Premier Gladys Berejiklian needs to call time on her premiership by next month in the hope that her political legacy is in reasonable nick despite her personal reputation being in tatters. As to where it all began? Read on.
As Transport Minister, Treasurer and then Premier, Berejiklian was the hardest working Minister in the Coalition Government. There was not a skerrick of scandal attached to her name.
Her timing was exceptionally favourable. It coincided with the arrival of President Donald Trump and a tsunami of ridicule and hatred generated by MeToo, Respect and other chat lines fostered by the US Democratic Party.
Premier Gladys was adopted by Sydney websites committed to the women’s movement, feminism and gender-based politics as an antidote to Trumpism. Another tsunami erupted: chat lines supporting Gladys and her pro-developer Coalition government went into over-drive.

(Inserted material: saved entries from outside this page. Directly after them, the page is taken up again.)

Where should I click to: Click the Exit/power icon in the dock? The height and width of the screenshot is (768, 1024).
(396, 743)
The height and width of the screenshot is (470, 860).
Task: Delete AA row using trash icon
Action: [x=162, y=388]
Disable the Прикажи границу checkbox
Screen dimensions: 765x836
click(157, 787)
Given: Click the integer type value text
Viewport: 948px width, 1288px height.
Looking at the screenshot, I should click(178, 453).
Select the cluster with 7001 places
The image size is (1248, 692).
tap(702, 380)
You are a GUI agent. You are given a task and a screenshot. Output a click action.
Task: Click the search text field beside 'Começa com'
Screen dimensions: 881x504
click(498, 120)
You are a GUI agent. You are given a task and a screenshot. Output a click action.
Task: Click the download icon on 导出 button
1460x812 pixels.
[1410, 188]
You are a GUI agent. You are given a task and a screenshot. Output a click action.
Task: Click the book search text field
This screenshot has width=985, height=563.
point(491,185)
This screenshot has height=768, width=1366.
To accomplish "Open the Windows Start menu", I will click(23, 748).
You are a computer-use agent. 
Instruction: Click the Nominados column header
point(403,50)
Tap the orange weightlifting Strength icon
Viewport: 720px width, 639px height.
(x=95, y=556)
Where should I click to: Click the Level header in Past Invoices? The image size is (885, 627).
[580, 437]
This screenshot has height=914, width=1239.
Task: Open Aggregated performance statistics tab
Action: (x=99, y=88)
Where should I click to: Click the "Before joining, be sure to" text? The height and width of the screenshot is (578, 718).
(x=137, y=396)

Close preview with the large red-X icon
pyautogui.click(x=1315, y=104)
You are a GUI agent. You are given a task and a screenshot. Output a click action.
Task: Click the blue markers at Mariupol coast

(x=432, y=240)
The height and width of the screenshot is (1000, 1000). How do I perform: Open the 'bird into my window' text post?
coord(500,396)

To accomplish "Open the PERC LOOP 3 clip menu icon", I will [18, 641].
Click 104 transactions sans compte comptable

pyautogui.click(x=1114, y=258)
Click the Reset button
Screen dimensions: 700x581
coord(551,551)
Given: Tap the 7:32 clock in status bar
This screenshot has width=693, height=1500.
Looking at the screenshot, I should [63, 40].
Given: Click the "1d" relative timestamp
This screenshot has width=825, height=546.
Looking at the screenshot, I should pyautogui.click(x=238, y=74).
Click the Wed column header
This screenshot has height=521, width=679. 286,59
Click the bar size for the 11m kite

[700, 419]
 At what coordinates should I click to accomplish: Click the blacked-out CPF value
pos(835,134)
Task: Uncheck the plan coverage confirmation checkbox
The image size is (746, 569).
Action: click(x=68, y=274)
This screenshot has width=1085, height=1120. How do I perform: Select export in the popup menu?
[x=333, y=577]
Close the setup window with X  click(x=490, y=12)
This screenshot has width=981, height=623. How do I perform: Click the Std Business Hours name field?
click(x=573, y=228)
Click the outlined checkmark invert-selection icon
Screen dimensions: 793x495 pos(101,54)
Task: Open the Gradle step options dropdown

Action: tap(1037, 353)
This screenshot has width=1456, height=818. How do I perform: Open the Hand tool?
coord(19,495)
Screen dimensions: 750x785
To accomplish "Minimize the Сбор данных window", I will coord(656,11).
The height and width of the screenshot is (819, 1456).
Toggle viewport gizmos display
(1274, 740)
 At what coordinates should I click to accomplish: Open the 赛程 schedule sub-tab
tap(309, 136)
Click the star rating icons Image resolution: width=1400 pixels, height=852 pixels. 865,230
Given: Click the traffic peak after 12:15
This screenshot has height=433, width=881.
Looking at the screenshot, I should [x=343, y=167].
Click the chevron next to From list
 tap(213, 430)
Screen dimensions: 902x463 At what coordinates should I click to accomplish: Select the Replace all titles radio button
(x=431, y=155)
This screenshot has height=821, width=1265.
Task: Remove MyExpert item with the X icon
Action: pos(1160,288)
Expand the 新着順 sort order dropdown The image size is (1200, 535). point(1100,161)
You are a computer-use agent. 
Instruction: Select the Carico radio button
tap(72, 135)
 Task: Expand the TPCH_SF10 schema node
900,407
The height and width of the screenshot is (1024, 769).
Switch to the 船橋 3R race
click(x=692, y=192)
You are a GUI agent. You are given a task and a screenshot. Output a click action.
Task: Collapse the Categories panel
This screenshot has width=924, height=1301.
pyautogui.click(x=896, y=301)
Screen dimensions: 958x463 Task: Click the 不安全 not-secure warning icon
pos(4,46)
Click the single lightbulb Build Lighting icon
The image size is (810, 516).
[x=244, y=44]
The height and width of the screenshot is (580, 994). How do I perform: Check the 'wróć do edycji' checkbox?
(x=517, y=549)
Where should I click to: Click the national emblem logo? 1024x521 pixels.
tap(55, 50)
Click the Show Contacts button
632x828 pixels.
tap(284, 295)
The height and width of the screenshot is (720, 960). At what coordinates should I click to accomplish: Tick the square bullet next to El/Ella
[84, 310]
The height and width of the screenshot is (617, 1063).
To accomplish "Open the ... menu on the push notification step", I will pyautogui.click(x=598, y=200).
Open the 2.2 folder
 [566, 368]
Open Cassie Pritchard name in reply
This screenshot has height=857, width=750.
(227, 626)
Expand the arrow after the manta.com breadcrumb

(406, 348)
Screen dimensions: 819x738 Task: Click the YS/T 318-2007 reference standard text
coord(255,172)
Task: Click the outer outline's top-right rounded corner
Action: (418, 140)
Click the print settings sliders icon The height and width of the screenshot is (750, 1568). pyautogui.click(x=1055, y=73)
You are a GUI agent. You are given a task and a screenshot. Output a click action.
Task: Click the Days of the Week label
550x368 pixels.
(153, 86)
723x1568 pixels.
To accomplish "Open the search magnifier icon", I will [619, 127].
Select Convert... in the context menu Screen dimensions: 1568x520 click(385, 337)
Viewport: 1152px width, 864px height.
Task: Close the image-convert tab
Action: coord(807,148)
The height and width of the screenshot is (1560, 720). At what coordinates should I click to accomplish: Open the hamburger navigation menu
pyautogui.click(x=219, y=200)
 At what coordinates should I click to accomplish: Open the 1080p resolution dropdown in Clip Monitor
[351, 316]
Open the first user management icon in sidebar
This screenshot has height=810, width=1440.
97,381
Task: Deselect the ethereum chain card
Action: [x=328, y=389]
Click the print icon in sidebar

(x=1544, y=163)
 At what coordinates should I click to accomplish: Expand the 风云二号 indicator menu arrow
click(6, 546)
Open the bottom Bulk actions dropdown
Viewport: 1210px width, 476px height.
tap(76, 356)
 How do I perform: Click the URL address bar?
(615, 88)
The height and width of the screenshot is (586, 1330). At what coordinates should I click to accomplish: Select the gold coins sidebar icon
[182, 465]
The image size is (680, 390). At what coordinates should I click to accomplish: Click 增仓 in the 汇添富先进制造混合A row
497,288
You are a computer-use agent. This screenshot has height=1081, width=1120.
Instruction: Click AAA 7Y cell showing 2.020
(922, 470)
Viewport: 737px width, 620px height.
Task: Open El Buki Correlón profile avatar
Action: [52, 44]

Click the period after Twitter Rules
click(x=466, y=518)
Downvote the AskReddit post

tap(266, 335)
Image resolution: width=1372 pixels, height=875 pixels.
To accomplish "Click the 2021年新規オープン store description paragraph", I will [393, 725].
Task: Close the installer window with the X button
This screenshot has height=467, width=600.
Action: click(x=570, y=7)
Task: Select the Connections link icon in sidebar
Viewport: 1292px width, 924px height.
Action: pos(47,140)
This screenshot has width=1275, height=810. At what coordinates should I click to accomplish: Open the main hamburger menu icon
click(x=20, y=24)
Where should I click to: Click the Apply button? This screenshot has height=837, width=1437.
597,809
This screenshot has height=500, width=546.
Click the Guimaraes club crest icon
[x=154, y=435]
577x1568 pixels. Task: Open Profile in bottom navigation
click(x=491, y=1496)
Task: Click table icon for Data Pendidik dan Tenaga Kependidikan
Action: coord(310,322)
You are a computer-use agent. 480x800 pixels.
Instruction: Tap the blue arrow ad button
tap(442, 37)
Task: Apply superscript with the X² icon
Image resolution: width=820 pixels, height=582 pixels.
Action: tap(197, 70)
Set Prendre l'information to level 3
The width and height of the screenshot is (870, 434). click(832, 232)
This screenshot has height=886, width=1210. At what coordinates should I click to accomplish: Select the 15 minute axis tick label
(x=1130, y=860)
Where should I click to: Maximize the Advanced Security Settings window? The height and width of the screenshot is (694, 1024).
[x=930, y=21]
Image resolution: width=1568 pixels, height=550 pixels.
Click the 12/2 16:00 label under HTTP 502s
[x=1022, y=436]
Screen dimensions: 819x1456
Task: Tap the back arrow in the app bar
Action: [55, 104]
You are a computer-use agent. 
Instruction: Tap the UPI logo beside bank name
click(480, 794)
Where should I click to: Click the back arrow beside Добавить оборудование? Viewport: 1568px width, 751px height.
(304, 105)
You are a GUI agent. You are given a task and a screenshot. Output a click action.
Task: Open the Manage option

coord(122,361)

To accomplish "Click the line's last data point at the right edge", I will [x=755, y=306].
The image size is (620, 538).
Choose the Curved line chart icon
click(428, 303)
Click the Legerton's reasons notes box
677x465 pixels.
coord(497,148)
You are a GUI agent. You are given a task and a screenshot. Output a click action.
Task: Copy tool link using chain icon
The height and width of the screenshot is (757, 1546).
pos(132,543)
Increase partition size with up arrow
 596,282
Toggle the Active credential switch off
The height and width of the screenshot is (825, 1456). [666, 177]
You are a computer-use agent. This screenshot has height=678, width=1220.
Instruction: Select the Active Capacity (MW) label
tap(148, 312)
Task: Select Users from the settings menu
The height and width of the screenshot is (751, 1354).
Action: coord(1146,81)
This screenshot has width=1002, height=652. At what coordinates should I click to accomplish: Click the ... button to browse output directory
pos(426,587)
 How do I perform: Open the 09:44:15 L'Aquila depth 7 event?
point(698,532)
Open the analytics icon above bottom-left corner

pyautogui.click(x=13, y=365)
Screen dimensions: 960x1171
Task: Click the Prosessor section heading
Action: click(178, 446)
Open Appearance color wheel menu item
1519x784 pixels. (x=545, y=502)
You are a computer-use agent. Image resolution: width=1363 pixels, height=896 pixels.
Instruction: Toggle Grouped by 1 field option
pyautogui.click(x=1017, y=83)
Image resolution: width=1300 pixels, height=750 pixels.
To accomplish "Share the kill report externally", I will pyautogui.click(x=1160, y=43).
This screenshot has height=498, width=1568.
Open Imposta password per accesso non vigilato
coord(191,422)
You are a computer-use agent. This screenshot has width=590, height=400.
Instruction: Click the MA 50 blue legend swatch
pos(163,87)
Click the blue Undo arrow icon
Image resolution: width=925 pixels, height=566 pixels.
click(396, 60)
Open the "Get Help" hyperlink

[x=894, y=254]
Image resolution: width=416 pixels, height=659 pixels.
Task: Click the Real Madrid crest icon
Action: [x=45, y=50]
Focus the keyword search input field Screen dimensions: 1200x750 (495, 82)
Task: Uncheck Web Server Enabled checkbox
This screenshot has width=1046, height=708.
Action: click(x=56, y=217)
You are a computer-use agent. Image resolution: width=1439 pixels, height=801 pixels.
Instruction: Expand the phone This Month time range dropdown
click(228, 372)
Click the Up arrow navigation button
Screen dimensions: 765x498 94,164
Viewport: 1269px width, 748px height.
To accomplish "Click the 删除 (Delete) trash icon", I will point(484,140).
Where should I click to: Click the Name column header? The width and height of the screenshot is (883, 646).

Ms Berejiklian grew more powerful. But her relations with women politicians – Liberal, National, Green or Independent – worsened. Jillian Skinner, Pru Goward, Clover Moore, Katrina Hodgkinson and Patricia Forsythe were treated appallingly, according to some observers.
She surrounded herself with Liberal hacks who covered her in flattery. They kept away the bad news, and only gave her the good news. She loved the “bubble” they created around her and she became increasingly intolerant of Ministers, civil servants or contractors who stood in her way, whispered the corridors of power.
Her shenanigans with former Liberal minister Daryl Maguire are a tale of colossal misjudgment, secrecy and apparent large-scale corruption, her opponents claim. No one in politics believes she didn’t know about “Dazza’s” land deals, which stood to make him (and her) millionaires. She insulted the intelligence of the public by stating she had done nothing wrong.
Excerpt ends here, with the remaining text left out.